### GIVEN PROBLEM A
Put the entries below into a numbered list, covering only the stretch from the line containing "Screen dimensions: 1456x819" through the line containing "pos(399,26)", both included. Leave out blank lines and pictures.

### GIVEN TEXT
··········
- Promotional release poster
- Directed by: Tom Huckabee Kent Smith
- Written by: Paul Cullum Tom Huckabee Kent Smith
- Based on: Blade Runner (a movie) by William S. Burroughs
- Starring: Bill Paxton
- Distributed by: Horizon Films
- Release date: March 24, 1983 (San Francisco);
- Running time: 96 minutes
- Country: United States
- Language: English

= Taking Tiger Mountain (film) =

Taking Tiger Mountain is a 1983 American science fiction film directed by Tom Huckabee and Kent Smith, and starring Bill Paxton in one of his earliest on-screen acting roles. Originally conceived as an experimental art film inspired by Albert Camus's 1942 novel The Stranger and a poem by Smith, the film was initially directed by Smith and shot in Wales. Aside from Paxton, the film's cast is made up of townspeople from the areas in which shooting took place. It was filmed without sound, with the intention of adding dialogue in post-production.

During post-production, Huckabee took over as the film's director, abandoning Smith's original concept and instead loosely basing the film on the 1979 novella Blade Runner (a movie) by William S. Burroughs. The film premiered on March 24, 1983. Over three decades later, Huckabee re-edited the film and released it as an alternate cut titled Taking Tiger Mountain Revisited.

==Production==
In 1973, Kent Smith wrote a poem about the kidnapping of John Paul Getty III, which was loosely adapted as the initial script for Taking Tiger Mountain. Smith also drew inspiration from the 1942 novel The Stranger by Albert Camus.

Smith, who worked as an employee at Encyclopædia Britannica Films with actor Bill Paxton, journeyed with Paxton and University of Texas at Austin student Tom Huckabee to Morocco in 1974 to begin shooting the film. They brought with them leftover film stock from the film Lenny, as well as a leased Arriflex Techniscope camera and "probably a tripod", and intended to film in the city of Tangier. However, they lost equipment at Charles de Gaulle Airport in France, and by the time they reached Tangier, they were arrested and their remaining equipment impounded because they had not paid the Moroccan authorities' baksheesh. After being bailed out of jail by Smith, they were deported to Gibraltar, and proceeded to drive to South Wales, where Paxton was once a foreign exchange student, and filmed there.
··········
### DATA FOR THIS TASK
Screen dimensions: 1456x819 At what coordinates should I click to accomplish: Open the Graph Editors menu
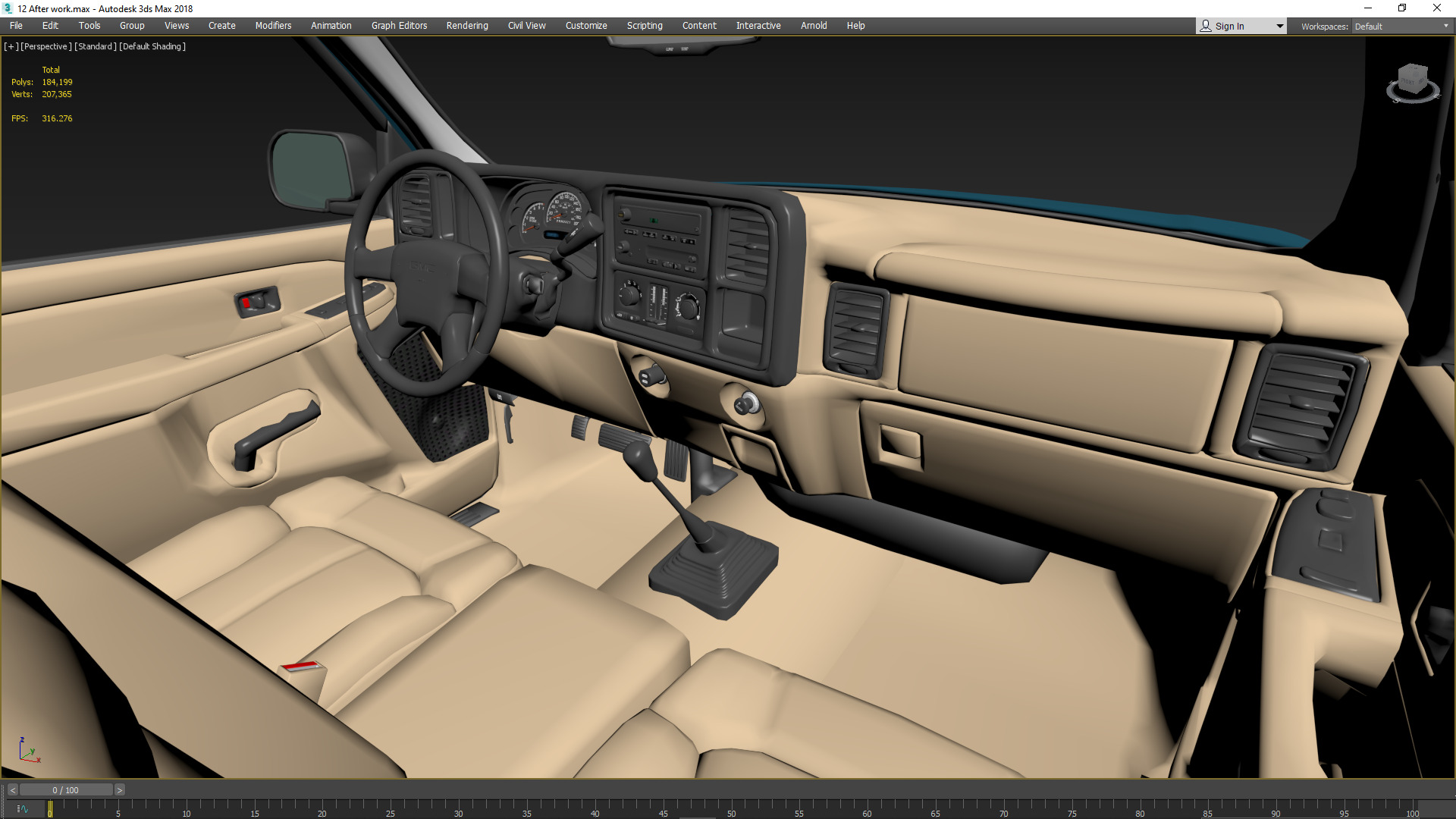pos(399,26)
··········
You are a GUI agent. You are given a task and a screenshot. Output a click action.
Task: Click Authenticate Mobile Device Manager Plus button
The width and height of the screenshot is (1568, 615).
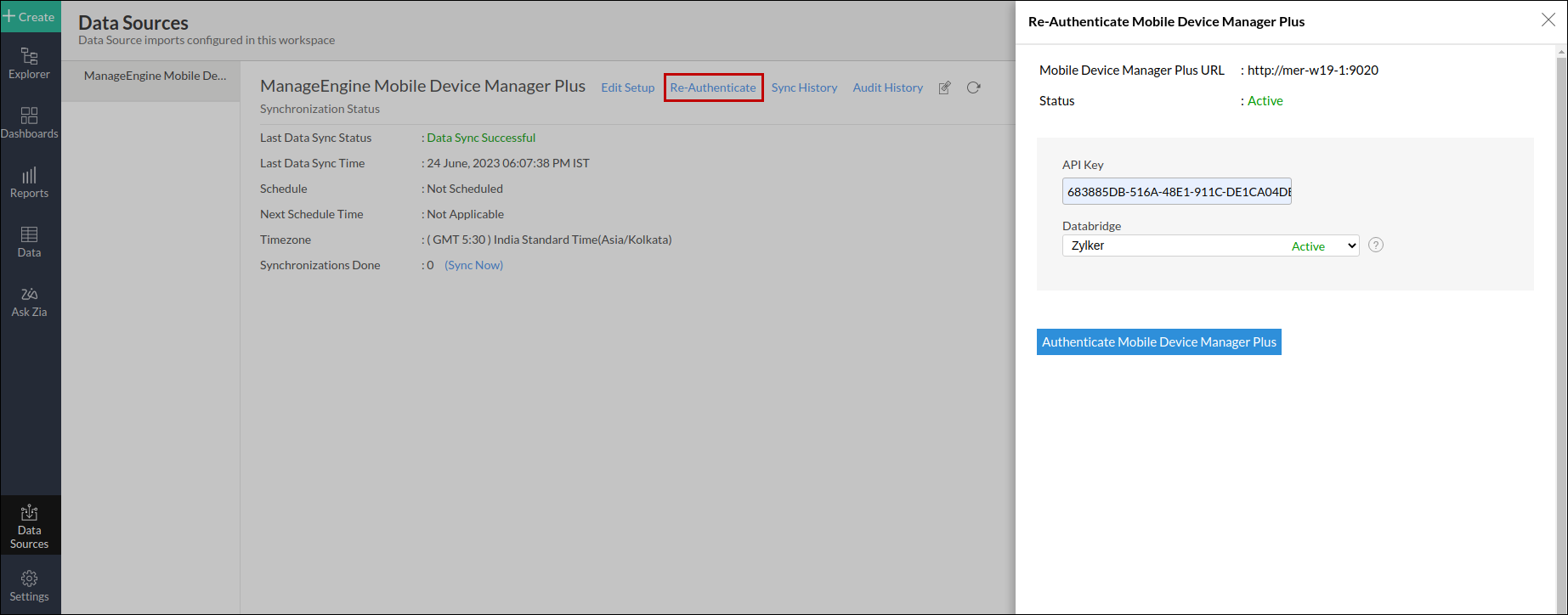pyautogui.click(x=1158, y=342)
··········
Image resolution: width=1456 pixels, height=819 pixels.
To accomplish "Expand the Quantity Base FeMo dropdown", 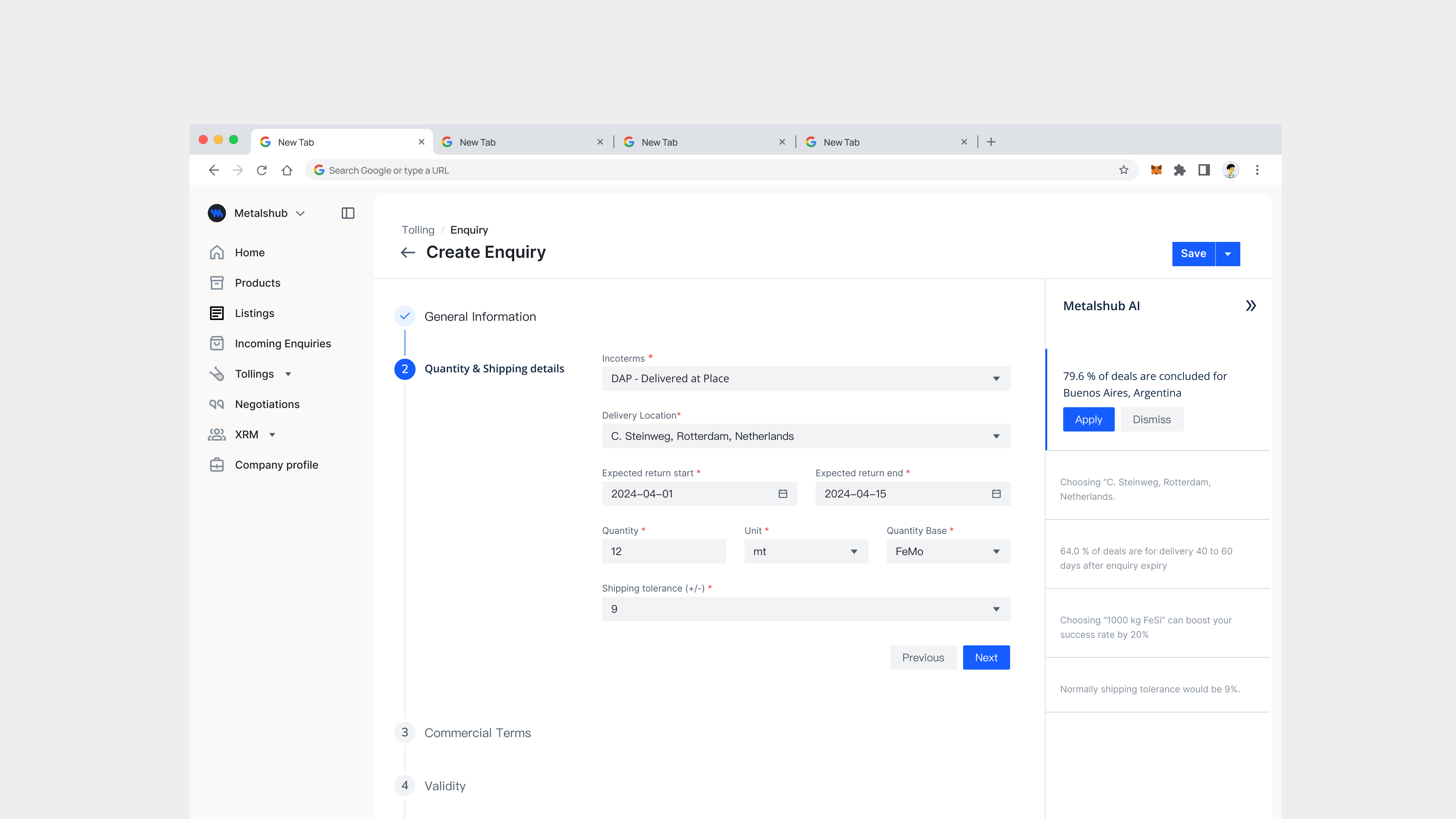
··········
### GIVEN PROBLEM B
Output the stretch of the article on Taking Tiger Mountain from "Taking Tiger Mountain is" through "dialogue in post-production.", copied word for word.

### FULL ANSWER A
1. Screen dimensions: 1456x819 At what coordinates should I click to accomplish: Open the Graph Editors menu
2. pos(399,26)

### FULL ANSWER B
Taking Tiger Mountain is a 1983 American science fiction film directed by Tom Huckabee and Kent Smith, and starring Bill Paxton in one of his earliest on-screen acting roles. Originally conceived as an experimental art film inspired by Albert Camus's 1942 novel The Stranger and a poem by Smith, the film was initially directed by Smith and shot in Wales. Aside from Paxton, the film's cast is made up of townspeople from the areas in which shooting took place. It was filmed without sound, with the intention of adding dialogue in post-production.